Bank Worries

Bank Worries

How the current collapse of the banks could just be the beginning.

The collapse of First Republic Bank, along with other major banks, has raised concerns about the possibility of a financial crisis that could resemble the 2007/8 crisis that led to the Great Recession. Three times this year, customers and investors have panicked and rushed to withdraw their money, and the federal government has taken drastic action to prevent a broader panic that could knock down the rest of the financial system. However, nobody knows for certain whether this third time will be the last.

For now, the situation has stabilized, with the stock market holding steady yesterday and other banks appearing to be doing fine. But a crisis has not necessarily been averted. History is filled with examples of leaders who believed they had stopped a disaster but later found they had underestimated the problem, including during the 2007/8 financial collapse. Some analysts worry that other banks may have undiscovered problems, and the Federal Reserve is likely to continue raising interest rates – the very thing that triggered this year’s bank failures.

Things in common

The recent collapse of First Republic Bank, Silicon Valley Bank, and Signature Bank had some important traits in common. First, the banks’ investments were particularly exposed to the risk of rising interest rates. As the Federal Reserve increased interest rates over the past year, many of First Republic’s assets lost value because they were fixed at lower interest rates and, therefore, lower payouts to the bank. Meanwhile, First Republic had to pay now-higher interest rates on its customers’ deposits. The mix of lower revenue and higher costs toppled the bank’s balance sheet.

Second, the three banks had a large share of customers with deposits that surpassed federal insurance limits. These depositors are more likely to be cautious and ready to move their money because they know that they could lose much of it if a bank goes under.

So when First Republic’s investment strategy began backfiring, depositors started to pull out their money in large numbers, causing a classic bank run. By last week, First Republic revealed that customers had withdrawn more than half of the bank’s deposits.

Stabilization of the situation

The three banks’ fates were connected, and the failure of Silicon Valley Bank made Americans more concerned about the safety of their deposits. The threat of further contagion is what led regulators and the financial system to try to stabilize the situation.
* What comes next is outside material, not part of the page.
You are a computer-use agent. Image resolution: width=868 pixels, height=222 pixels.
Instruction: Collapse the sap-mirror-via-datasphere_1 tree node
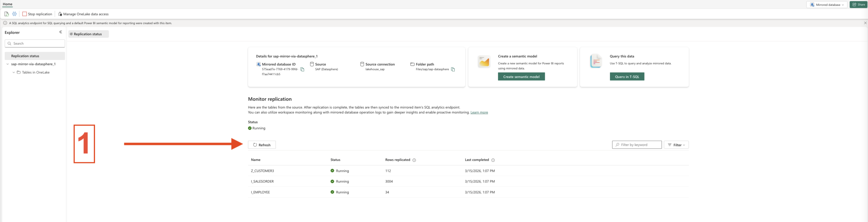[7, 64]
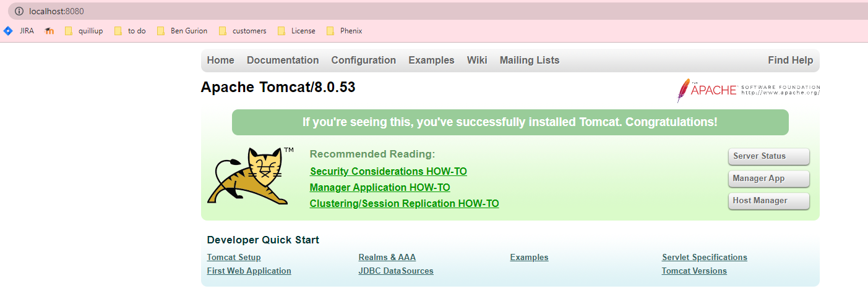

The problems largely come down to mismanagement at the three banks, experts said. But regulators share some of the responsibility for failing to spot warnings and to act on them earlier. The Federal Reserve acknowledged as much last week, saying that regulatory changes and a “shift in culture” left regulators unprepared. The Fed also placed some of the blame on Congress, which in 2018 reduced the central bank’s oversight of so-called midsize banks like First Republic and Silicon Valley Bank. The Fed is now considering tougher rules.

Some analysts argue that the worst is over, and the three bank failures were outliers. Their similarities made them unusually vulnerable to the current moment. So far, the government’s swift responses seem to have done a good job of containing the potential contagion.